Ad esempio abbiamo scoperto che le IA sono bravissime a fare tutto ma non ad entrare in realzione, cosa che a noi consta di un minimo sforzo per una macchina è qualcosa non solo di incredibilmente dispendioso ma di quasi impossibile. Lo stesso vale per l’esempio dei medici che ti faccio spesso, tra 10 anni le macchine saranno le chiurghe più efficaci e precise del pianeta.
I chirurghi diveranno dei controllori, dovranno cioè capire se la macchina sta facendo tutto adeguatamente. Se poi immaginiamo che sarà un altro algoritmo a controllare tutti le analisi, le comorbilità ecc. Cosa gli resterà? Gli resterà la capacità di comunicare questi dati, di interpretarli e di entrare in relzione con i pazienti, insomma niente di più umano.

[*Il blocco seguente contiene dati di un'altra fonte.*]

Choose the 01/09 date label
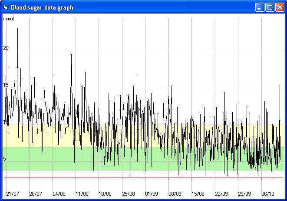The height and width of the screenshot is (201, 287). coord(152,194)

Lo so ragazzi sono temi che trattiamo spesso ma è bene ripeterli e anche arricchirli con ulteriori riflessioni. Per questo ti invito a venire anche sul nostro Qde dove proseguiremo la nostra conversazione ma con toni più liberi ed intimi.
A presto
Genna
Ps. Nella puntata affermo che la parola “tecnologia” è apparsa di recente, lo avevo sentito dire da Alessandro Barbero ma non sono riuscito a trovare la fonte. Sicuramente il termine tecnica (techne) è stato approfondito e fatto emergere da Aristotele ma sono solo pochi “secoli” che parliamo di tecnologia nell’accezione attuale.